Recetáculo, 2019

Carlos Machado Museum
Walk&Talk, São Miguel, Azores

Rita GT’s work articulates a journey between two important points in the city, connected through a performance that begins at the Town Hall and ends at the Carlos Machado Museum – Convent of Santo André. 

The artist reinterprets the traditional format of a procession, reflecting on its functioning, participants, and organization. By elevating the female condition, she rethinks the patriarchal structure underlying this type of religious and popular manifestation. In this case, a group of women belonging to a fictional sisterhood carry a collection of clay vases and jars through the city, eventually depositing them in a museum space, where they remain as a temporary installation. 

The material (clay) and the format (receptacle – vase/jar) of these objects establish a direct connection between what is carried and the body of the carriers. The idea of the receptacle takes on a form and function that relates to the female condition, celebrating the element that holds and preserves what is precious—whether by invoking a historical perspective, in which these objects safeguarded the household’s sustenance, or by alluding to the female body, which holds the potential to carry and nurture new life.
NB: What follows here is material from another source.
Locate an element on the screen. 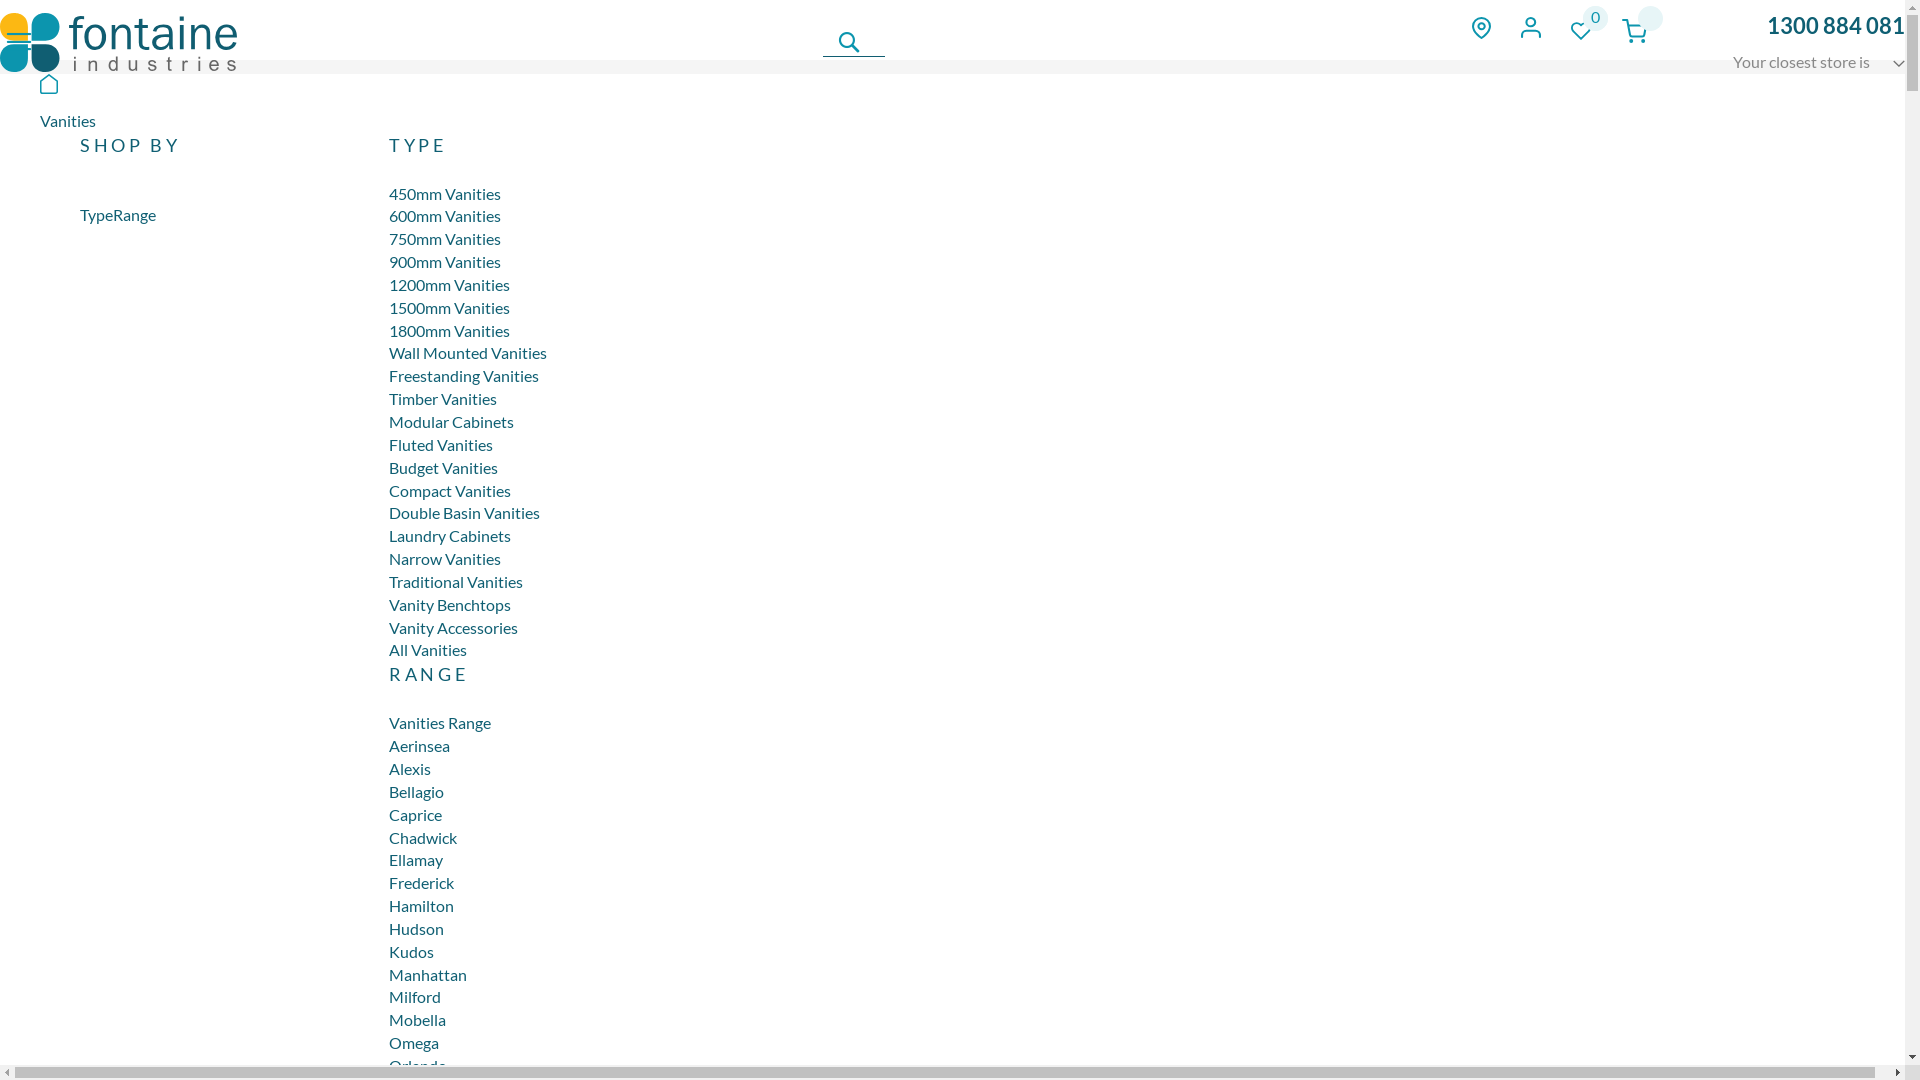  '1200mm Vanities' is located at coordinates (448, 284).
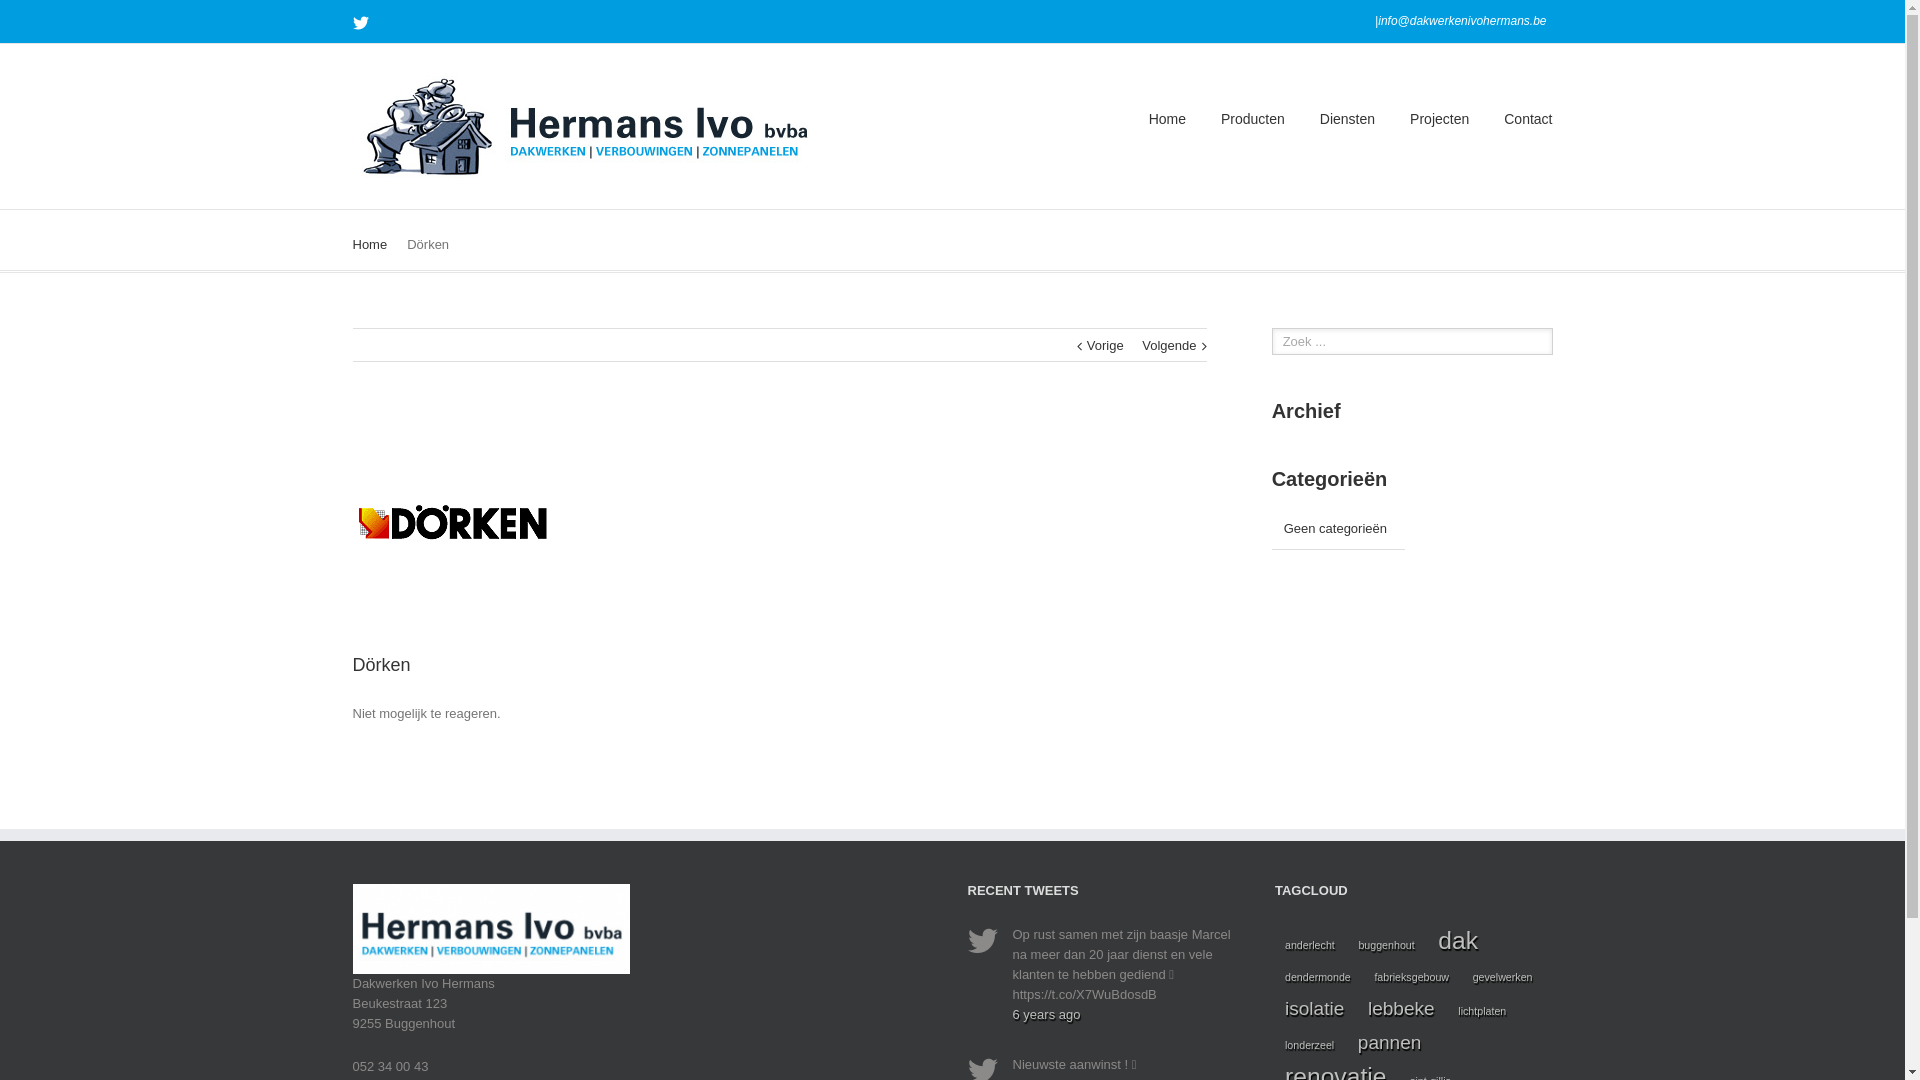 The image size is (1920, 1080). Describe the element at coordinates (1400, 1009) in the screenshot. I see `'lebbeke'` at that location.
In this way, within the symbolic dimension of the procession, the notion of power is reclaimed into another sphere—a matriarchal one—that generates life and ensures its subsistence. 

The performance involves various members of the local community and develops a choreography accompanied by a soundscape featuring singing and percussion, as well as a visual register that encompasses a new identity, reflected in the banner and attire used. 

The work also includes the presentation of a video exhibited at the Carlos Machado Museum, documenting the process of creating the objects in a pottery workshop and their activation through the procession across the city streets. 

The performance concludes with a ceremony in which the vases, jars, and other elements are deposited, interacting with the video to define the contours of an installation. The installation emerges as a continuation of the performance, with the work conceived across multiple dimensions, questioning the format of the artwork and the place of its presentation—between the event and the object, between the city and the exhibition space.